----- DATA SUPPLIED -----

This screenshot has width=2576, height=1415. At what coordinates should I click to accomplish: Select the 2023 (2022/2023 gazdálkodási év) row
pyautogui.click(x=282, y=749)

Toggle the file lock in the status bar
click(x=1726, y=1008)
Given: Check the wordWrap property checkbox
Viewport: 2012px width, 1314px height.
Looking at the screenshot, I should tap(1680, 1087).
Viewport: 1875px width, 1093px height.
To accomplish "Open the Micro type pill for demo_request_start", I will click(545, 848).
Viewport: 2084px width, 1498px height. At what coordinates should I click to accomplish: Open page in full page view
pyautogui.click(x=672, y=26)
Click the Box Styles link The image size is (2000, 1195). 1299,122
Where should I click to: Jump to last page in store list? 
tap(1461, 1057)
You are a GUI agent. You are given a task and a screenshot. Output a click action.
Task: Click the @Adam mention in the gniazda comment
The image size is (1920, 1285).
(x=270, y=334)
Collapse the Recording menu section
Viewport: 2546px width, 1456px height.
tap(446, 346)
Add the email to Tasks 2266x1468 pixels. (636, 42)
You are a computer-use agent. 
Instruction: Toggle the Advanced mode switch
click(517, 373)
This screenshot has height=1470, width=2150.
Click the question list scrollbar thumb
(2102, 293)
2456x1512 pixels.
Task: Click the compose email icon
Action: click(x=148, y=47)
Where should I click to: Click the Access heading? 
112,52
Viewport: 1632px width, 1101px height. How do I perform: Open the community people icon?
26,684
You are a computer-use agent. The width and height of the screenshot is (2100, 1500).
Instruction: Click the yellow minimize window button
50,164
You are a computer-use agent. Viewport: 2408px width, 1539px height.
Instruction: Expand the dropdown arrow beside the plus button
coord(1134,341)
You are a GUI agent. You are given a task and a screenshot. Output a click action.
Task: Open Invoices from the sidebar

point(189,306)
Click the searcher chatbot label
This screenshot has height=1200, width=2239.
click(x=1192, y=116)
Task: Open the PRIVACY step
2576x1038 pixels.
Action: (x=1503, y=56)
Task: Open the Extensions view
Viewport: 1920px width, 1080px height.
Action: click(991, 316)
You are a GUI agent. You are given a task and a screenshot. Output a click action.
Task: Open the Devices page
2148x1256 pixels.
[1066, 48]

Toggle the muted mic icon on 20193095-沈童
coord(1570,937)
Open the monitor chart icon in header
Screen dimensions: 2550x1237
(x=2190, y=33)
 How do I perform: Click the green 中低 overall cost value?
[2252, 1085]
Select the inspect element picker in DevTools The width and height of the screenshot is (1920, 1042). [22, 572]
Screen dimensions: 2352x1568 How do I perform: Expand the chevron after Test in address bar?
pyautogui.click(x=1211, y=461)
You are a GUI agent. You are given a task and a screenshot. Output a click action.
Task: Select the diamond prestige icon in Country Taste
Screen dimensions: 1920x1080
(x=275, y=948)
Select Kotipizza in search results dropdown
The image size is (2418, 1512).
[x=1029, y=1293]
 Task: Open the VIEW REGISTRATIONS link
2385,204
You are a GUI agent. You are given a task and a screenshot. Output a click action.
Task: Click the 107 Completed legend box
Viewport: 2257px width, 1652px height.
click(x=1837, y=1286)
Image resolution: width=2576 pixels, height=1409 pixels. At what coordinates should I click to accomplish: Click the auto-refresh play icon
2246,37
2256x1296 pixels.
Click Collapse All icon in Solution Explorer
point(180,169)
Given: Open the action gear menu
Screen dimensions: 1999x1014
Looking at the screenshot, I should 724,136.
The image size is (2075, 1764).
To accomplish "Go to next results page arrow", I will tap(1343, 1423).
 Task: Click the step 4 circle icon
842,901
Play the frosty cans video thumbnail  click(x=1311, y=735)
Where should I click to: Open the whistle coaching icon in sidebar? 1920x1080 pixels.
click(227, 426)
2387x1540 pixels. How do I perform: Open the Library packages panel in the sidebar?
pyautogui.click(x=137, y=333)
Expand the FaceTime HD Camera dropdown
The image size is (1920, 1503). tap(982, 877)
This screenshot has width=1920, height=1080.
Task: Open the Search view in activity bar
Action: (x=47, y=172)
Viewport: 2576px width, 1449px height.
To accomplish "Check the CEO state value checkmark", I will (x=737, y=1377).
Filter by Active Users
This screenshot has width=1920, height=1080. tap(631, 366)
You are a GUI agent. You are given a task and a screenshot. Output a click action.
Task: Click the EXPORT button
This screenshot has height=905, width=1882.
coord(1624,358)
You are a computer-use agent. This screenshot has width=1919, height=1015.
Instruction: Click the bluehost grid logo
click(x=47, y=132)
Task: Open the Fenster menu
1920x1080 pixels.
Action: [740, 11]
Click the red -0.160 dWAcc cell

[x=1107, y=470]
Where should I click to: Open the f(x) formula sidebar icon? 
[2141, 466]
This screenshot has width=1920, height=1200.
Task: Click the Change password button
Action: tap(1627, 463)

-----

◆ **EXERCISE AIM**
Output each entry precisely as given.

◆ **OUTPUT**
This screenshot has width=2576, height=1415. At what coordinates should I click to accomplish: Select the 2023 (2022/2023 gazdálkodási év) row
pyautogui.click(x=282, y=749)

Toggle the file lock in the status bar
click(x=1726, y=1008)
Given: Check the wordWrap property checkbox
Viewport: 2012px width, 1314px height.
Looking at the screenshot, I should tap(1680, 1087).
Viewport: 1875px width, 1093px height.
To accomplish "Open the Micro type pill for demo_request_start", I will click(545, 848).
Viewport: 2084px width, 1498px height. At what coordinates should I click to accomplish: Open page in full page view
pyautogui.click(x=672, y=26)
Click the Box Styles link The image size is (2000, 1195). 1299,122
Where should I click to: Jump to last page in store list? 
tap(1461, 1057)
You are a GUI agent. You are given a task and a screenshot. Output a click action.
Task: Click the @Adam mention in the gniazda comment
The image size is (1920, 1285).
(x=270, y=334)
Collapse the Recording menu section
Viewport: 2546px width, 1456px height.
tap(446, 346)
Add the email to Tasks 2266x1468 pixels. (636, 42)
You are a computer-use agent. 
Instruction: Toggle the Advanced mode switch
click(517, 373)
This screenshot has height=1470, width=2150.
Click the question list scrollbar thumb
(2102, 293)
2456x1512 pixels.
Task: Click the compose email icon
Action: click(x=148, y=47)
Where should I click to: Click the Access heading? 
112,52
Viewport: 1632px width, 1101px height. How do I perform: Open the community people icon?
26,684
You are a computer-use agent. The width and height of the screenshot is (2100, 1500).
Instruction: Click the yellow minimize window button
50,164
You are a computer-use agent. Viewport: 2408px width, 1539px height.
Instruction: Expand the dropdown arrow beside the plus button
coord(1134,341)
You are a GUI agent. You are given a task and a screenshot. Output a click action.
Task: Open Invoices from the sidebar

point(189,306)
Click the searcher chatbot label
This screenshot has height=1200, width=2239.
click(x=1192, y=116)
Task: Open the PRIVACY step
2576x1038 pixels.
Action: (x=1503, y=56)
Task: Open the Extensions view
Viewport: 1920px width, 1080px height.
Action: click(991, 316)
You are a GUI agent. You are given a task and a screenshot. Output a click action.
Task: Open the Devices page
2148x1256 pixels.
[1066, 48]

Toggle the muted mic icon on 20193095-沈童
coord(1570,937)
Open the monitor chart icon in header
Screen dimensions: 2550x1237
(x=2190, y=33)
 How do I perform: Click the green 中低 overall cost value?
[2252, 1085]
Select the inspect element picker in DevTools The width and height of the screenshot is (1920, 1042). [22, 572]
Screen dimensions: 2352x1568 How do I perform: Expand the chevron after Test in address bar?
pyautogui.click(x=1211, y=461)
You are a GUI agent. You are given a task and a screenshot. Output a click action.
Task: Select the diamond prestige icon in Country Taste
Screen dimensions: 1920x1080
(x=275, y=948)
Select Kotipizza in search results dropdown
The image size is (2418, 1512).
[x=1029, y=1293]
 Task: Open the VIEW REGISTRATIONS link
2385,204
You are a GUI agent. You are given a task and a screenshot. Output a click action.
Task: Click the 107 Completed legend box
Viewport: 2257px width, 1652px height.
click(x=1837, y=1286)
Image resolution: width=2576 pixels, height=1409 pixels. At what coordinates should I click to accomplish: Click the auto-refresh play icon
2246,37
2256x1296 pixels.
Click Collapse All icon in Solution Explorer
point(180,169)
Given: Open the action gear menu
Screen dimensions: 1999x1014
Looking at the screenshot, I should 724,136.
The image size is (2075, 1764).
To accomplish "Go to next results page arrow", I will tap(1343, 1423).
 Task: Click the step 4 circle icon
842,901
Play the frosty cans video thumbnail  click(x=1311, y=735)
Where should I click to: Open the whistle coaching icon in sidebar? 1920x1080 pixels.
click(227, 426)
2387x1540 pixels. How do I perform: Open the Library packages panel in the sidebar?
pyautogui.click(x=137, y=333)
Expand the FaceTime HD Camera dropdown
The image size is (1920, 1503). tap(982, 877)
This screenshot has width=1920, height=1080.
Task: Open the Search view in activity bar
Action: (x=47, y=172)
Viewport: 2576px width, 1449px height.
To accomplish "Check the CEO state value checkmark", I will (x=737, y=1377).
Filter by Active Users
This screenshot has width=1920, height=1080. tap(631, 366)
You are a GUI agent. You are given a task and a screenshot. Output a click action.
Task: Click the EXPORT button
This screenshot has height=905, width=1882.
coord(1624,358)
You are a computer-use agent. This screenshot has width=1919, height=1015.
Instruction: Click the bluehost grid logo
click(x=47, y=132)
Task: Open the Fenster menu
1920x1080 pixels.
Action: [740, 11]
Click the red -0.160 dWAcc cell

[x=1107, y=470]
Where should I click to: Open the f(x) formula sidebar icon? 
[2141, 466]
This screenshot has width=1920, height=1200.
Task: Click the Change password button
Action: tap(1627, 463)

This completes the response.